Theorem Suppose $A$ is a set, $F ⊆ P (A)$, and $F \ne ∅$. Then the least upper bound of $F$ (in the subset partial order) is $∪F$ and the greatest lower bound of $F$ is $∩F$.
Proof: Since any element of $F$ is a subset of $\cup F$, $\cup F$ upper bound of $F$. To prove $\cup F$ is the least upper bound, let $U$ be the set of all upper bounds. Suppose $x\in U$. Suppose $y\in \cup F$. Since $y\in \cup F$ there is a $B\in F$ such that $y\in B$. Since $x\in U$, then for all $h\in F$, $h\subseteq x$. So $B\subseteq x$. Thus $y\in x$. Thus $\cup F$ is the least upper bound of $F$.

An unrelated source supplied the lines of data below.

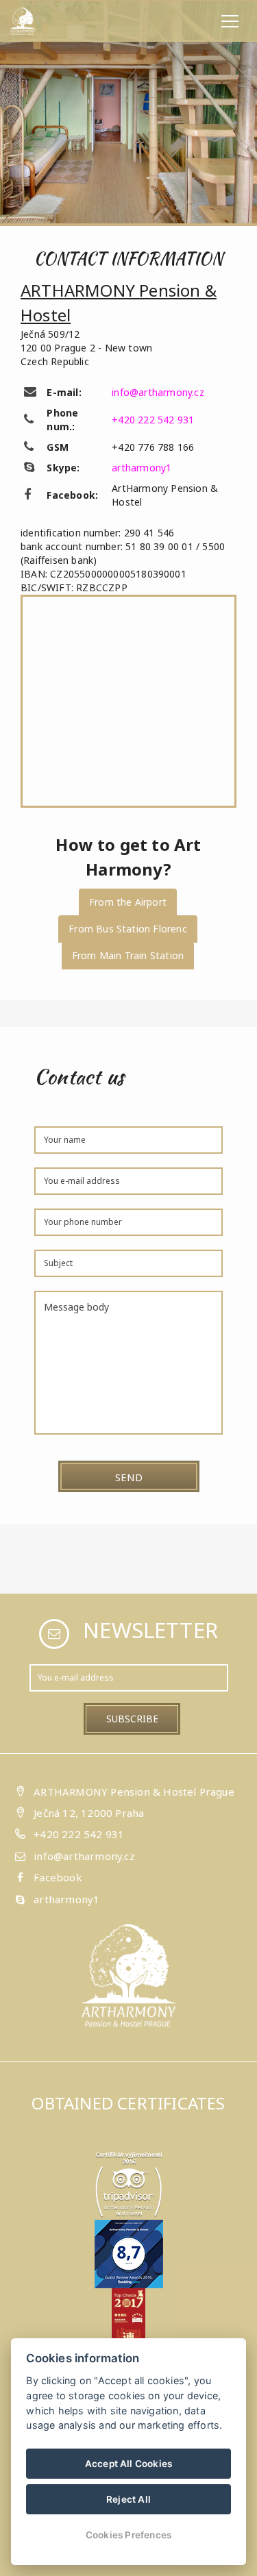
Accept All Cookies (129, 2463)
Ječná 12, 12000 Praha (89, 1813)
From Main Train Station (128, 955)
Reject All (128, 2499)
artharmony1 (141, 467)
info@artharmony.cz (158, 392)
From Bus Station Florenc (128, 928)
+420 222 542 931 (153, 419)
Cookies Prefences (128, 2534)
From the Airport (128, 901)
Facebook (58, 1877)
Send (129, 1477)
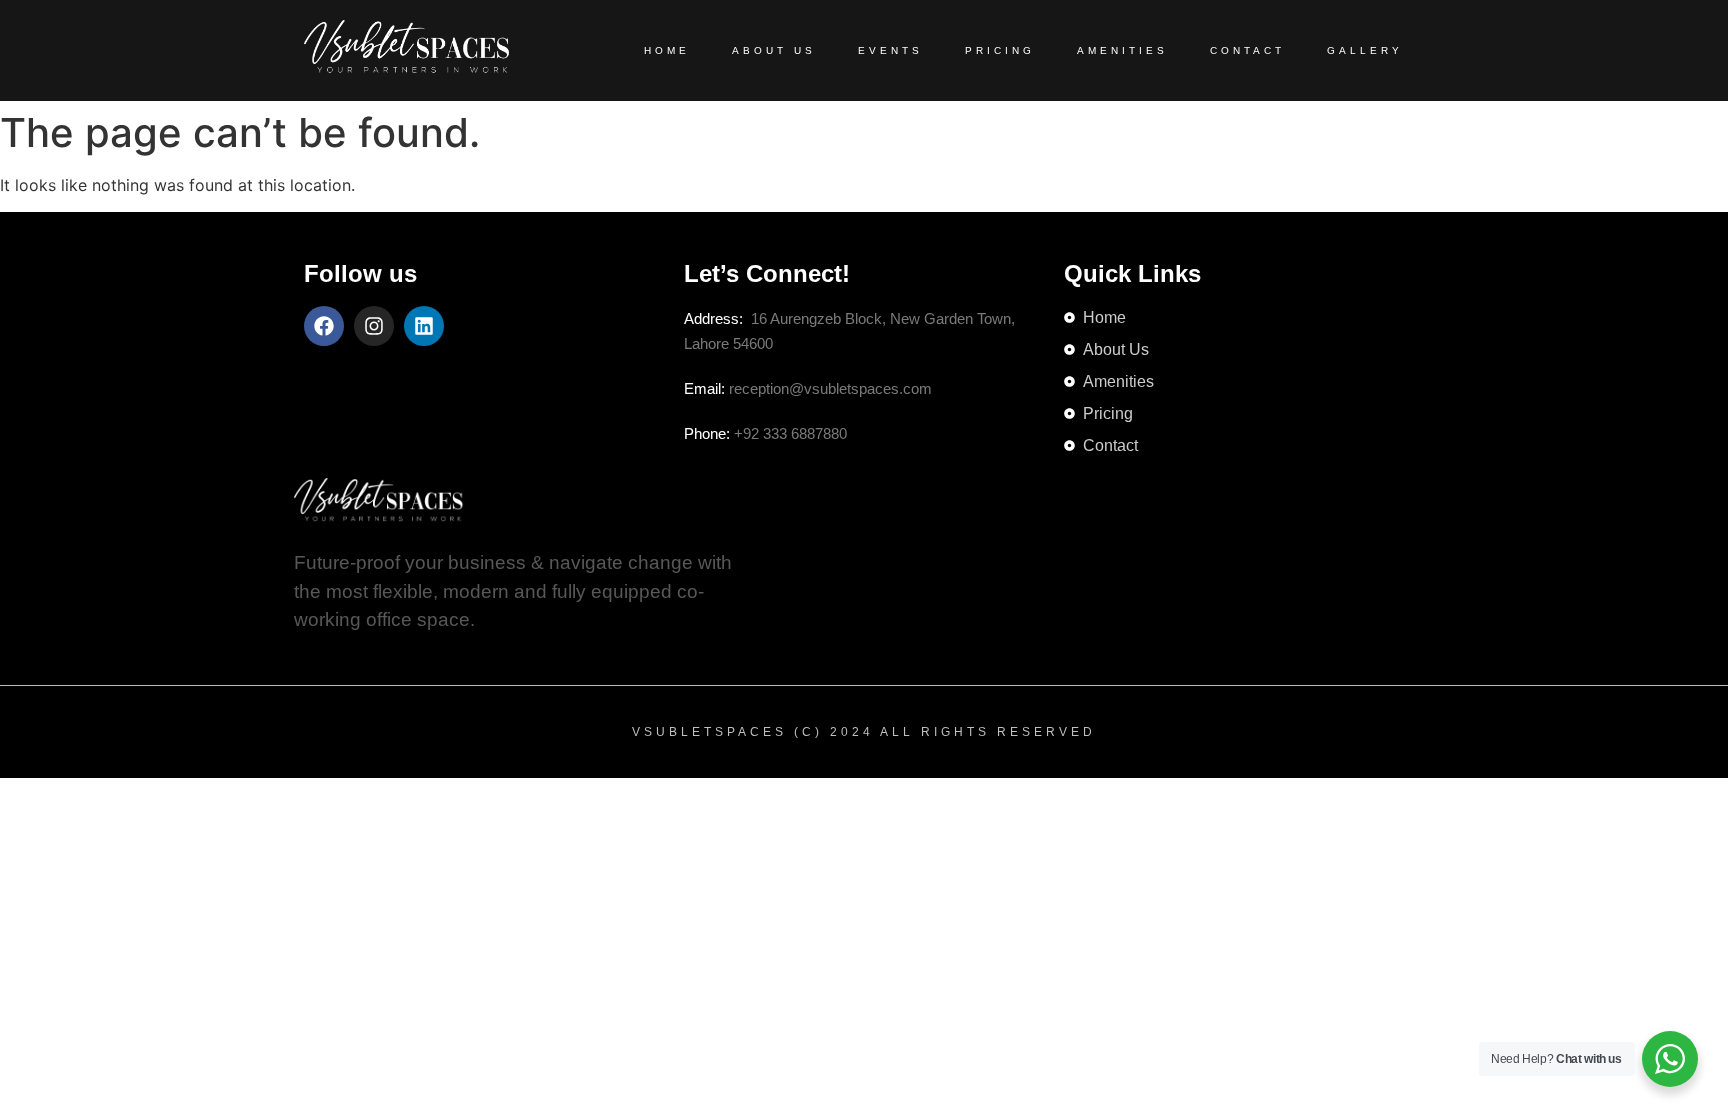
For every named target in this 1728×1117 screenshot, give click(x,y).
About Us (774, 50)
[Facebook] (324, 326)
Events (890, 50)
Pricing (1000, 50)
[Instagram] (374, 326)
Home (667, 50)
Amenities (1122, 50)
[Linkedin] (424, 326)
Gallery (1365, 50)
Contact (1247, 50)
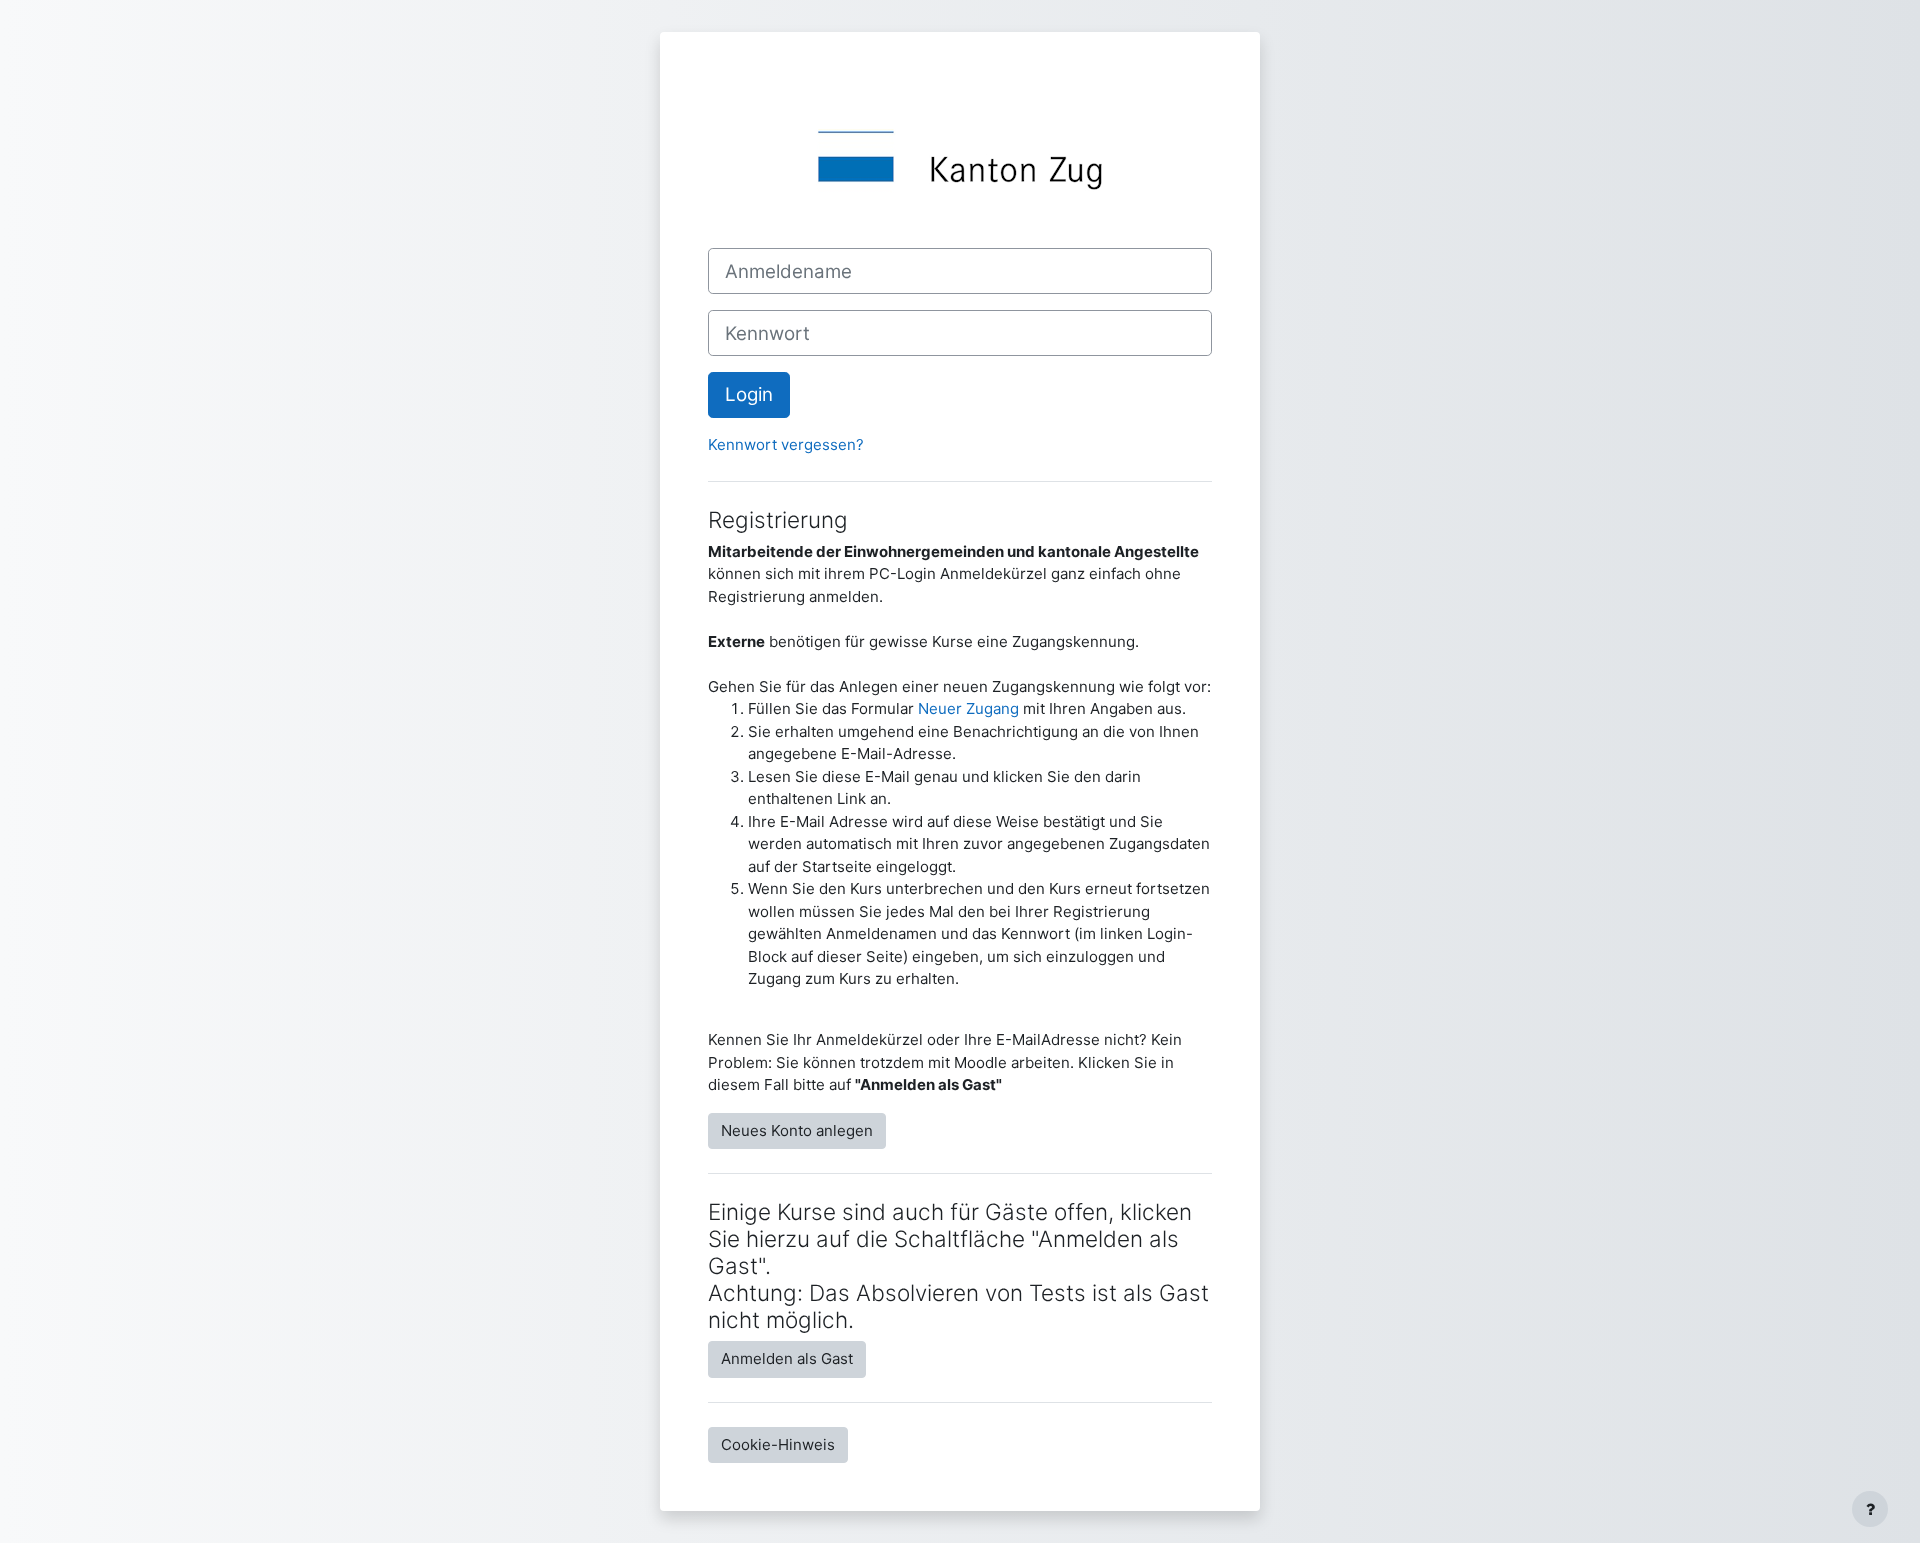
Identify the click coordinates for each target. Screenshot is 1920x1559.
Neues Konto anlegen (797, 1130)
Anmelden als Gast (787, 1358)
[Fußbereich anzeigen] (1870, 1509)
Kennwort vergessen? (786, 444)
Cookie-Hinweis (778, 1444)
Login (749, 394)
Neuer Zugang (968, 708)
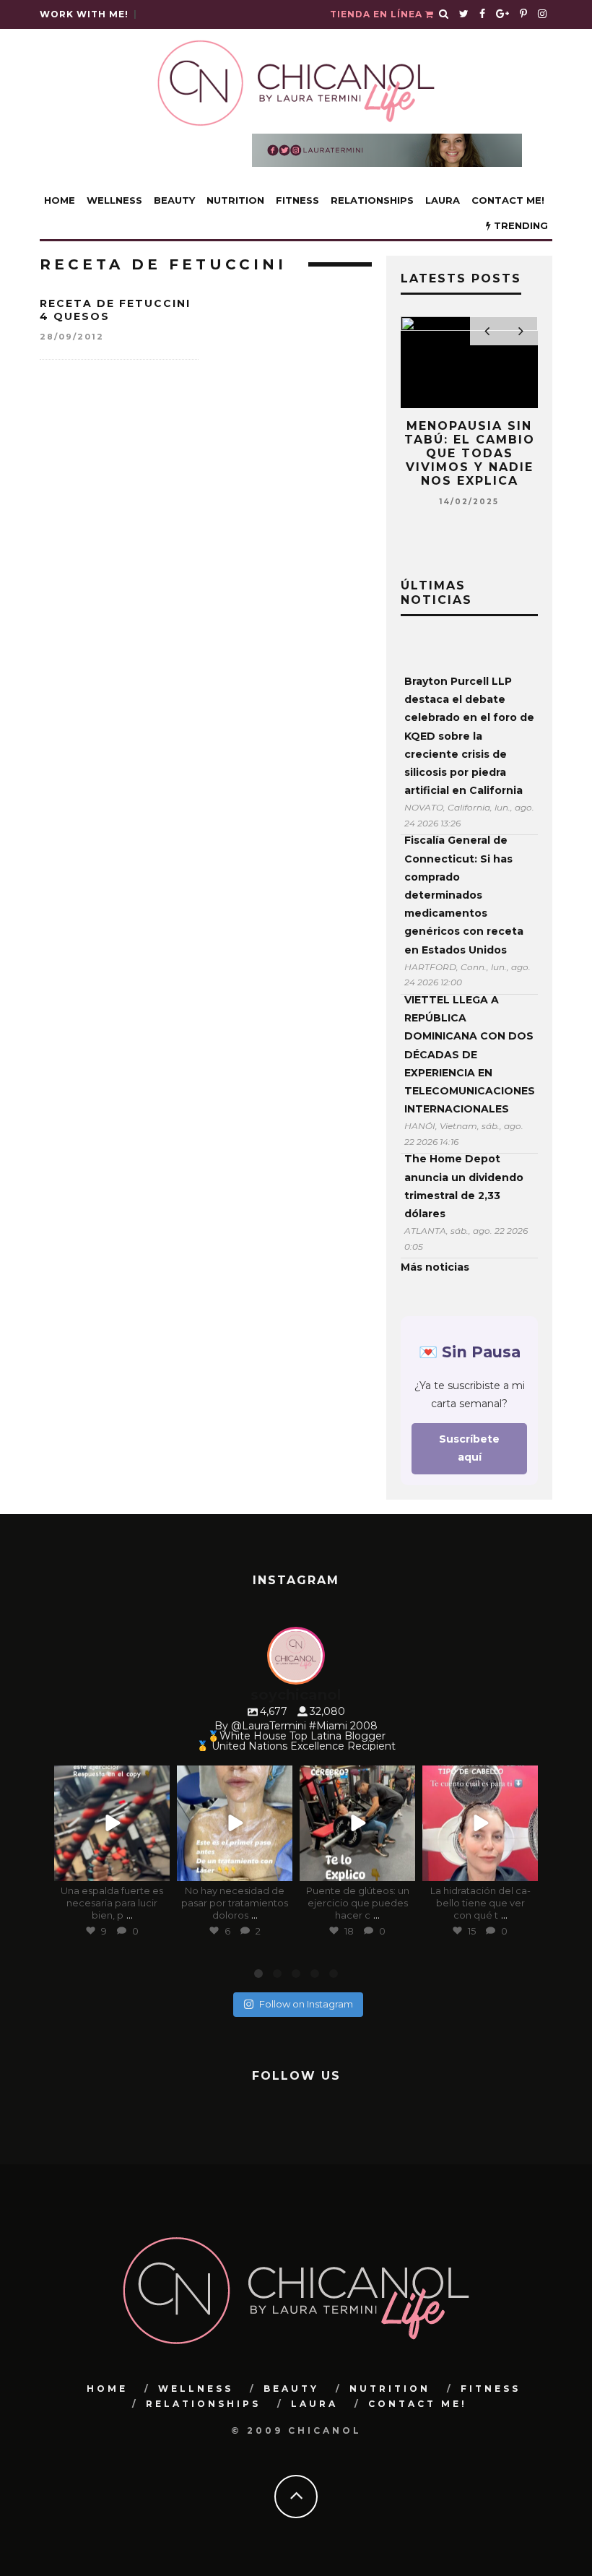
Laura (442, 200)
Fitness (297, 200)
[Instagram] (155, 1867)
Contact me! (507, 200)
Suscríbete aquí (469, 1448)
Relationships (372, 200)
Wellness (114, 200)
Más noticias (435, 1267)
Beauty (174, 200)
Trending (519, 225)
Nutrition (235, 200)
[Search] (444, 14)
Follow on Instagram (306, 2004)
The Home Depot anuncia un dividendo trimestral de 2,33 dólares (463, 1186)
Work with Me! (84, 14)
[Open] (112, 1823)
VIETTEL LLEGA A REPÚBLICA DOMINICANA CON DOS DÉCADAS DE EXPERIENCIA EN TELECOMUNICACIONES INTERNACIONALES (469, 1054)
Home (59, 200)
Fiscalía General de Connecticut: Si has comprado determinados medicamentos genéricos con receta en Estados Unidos (463, 895)
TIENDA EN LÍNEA (377, 14)
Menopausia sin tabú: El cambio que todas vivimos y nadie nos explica (469, 453)
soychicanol (111, 1778)
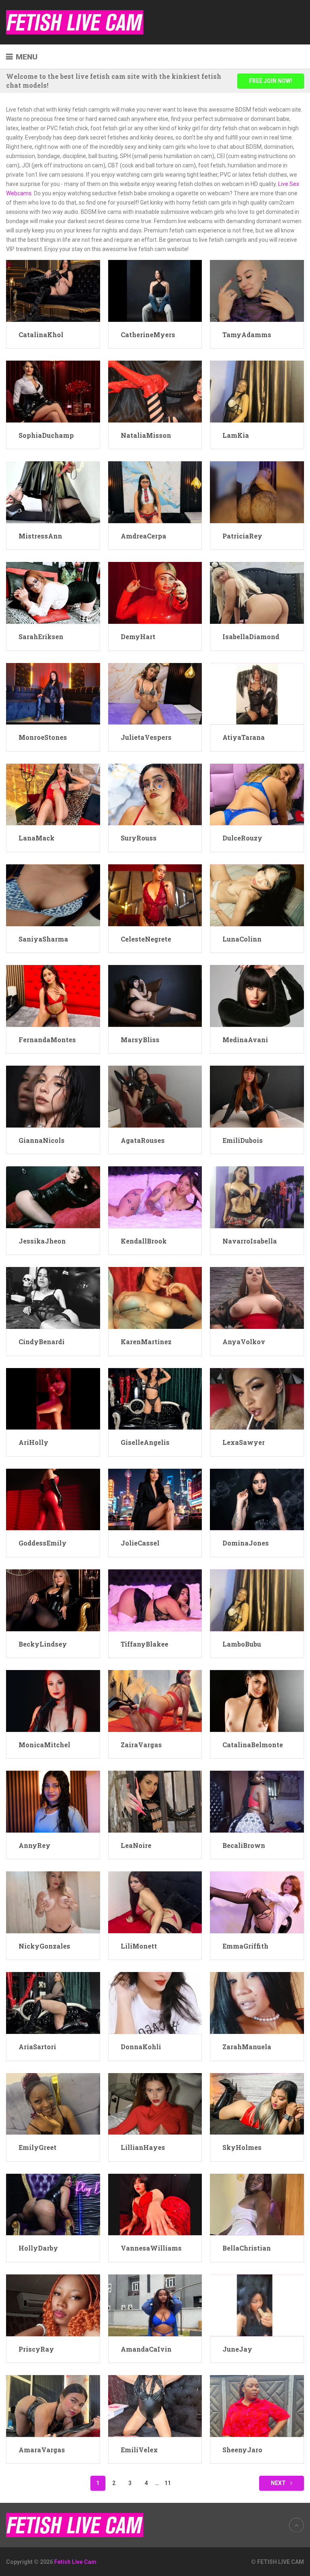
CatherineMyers (148, 334)
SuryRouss (139, 838)
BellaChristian (246, 2248)
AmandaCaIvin (146, 2349)
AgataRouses (143, 1140)
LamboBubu (241, 1644)
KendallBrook (144, 1241)
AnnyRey (34, 1845)
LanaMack (36, 838)
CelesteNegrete (146, 939)
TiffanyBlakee (144, 1644)
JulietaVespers (146, 737)
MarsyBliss (140, 1039)
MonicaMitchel (44, 1744)
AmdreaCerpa (143, 536)
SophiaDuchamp (46, 435)
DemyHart (138, 636)
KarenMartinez (146, 1341)
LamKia (235, 435)
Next (279, 2483)
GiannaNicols (42, 1140)
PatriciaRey (242, 536)
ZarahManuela (246, 2046)
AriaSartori (37, 2046)
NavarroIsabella (249, 1241)
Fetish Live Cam (75, 2562)
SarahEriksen (41, 636)
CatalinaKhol (41, 334)
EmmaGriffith (245, 1946)
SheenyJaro (242, 2449)
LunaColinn (242, 939)
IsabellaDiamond (250, 636)
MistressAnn (40, 536)
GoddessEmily (43, 1543)
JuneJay (237, 2349)
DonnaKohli (141, 2046)
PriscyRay (36, 2349)
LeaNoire (136, 1845)
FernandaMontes (47, 1039)
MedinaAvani (245, 1039)
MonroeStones (43, 737)
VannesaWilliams (151, 2248)
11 (167, 2483)
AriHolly (33, 1442)
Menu (27, 56)
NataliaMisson (146, 435)
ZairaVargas (141, 1744)
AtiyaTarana (243, 737)
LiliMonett (139, 1946)
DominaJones (245, 1543)
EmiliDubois (242, 1140)
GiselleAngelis (145, 1442)
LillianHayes (143, 2147)
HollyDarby (38, 2248)
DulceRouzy (242, 838)
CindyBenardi (42, 1341)
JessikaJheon (42, 1241)
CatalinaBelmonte (252, 1744)
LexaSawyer (243, 1442)
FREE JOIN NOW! (270, 81)
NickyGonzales (44, 1946)
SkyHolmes (242, 2147)
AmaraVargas (42, 2449)
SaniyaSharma (43, 939)
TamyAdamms (246, 334)
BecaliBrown (243, 1845)
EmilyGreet (38, 2147)
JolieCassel (140, 1543)
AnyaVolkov (243, 1341)
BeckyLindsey (43, 1644)
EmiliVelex (139, 2449)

Suppose $x\in F$. Suppose $y\in \cap F$. Then $y\in x$. Thus $\cap F$ is the lower bound. To show $\cap F$ the greatest lower bound, suppose $L$ is the set of all lower bounds. Suppose $x\in L$. Suppose $y\in x$. Suppose $z\in F$. Since $x$ is a lower bound and $z\in F$ then $x\subseteq z$. Thus $y\in z$. So $\cap F$ is the greatest lower bound. $\square$
Is this proof correct?
The assumptions state that $F\ne \emptyset $. I have not used this assumption in my proof thus was it a necessary assumption for this theorem to stay true. Or is it a redundant assumption?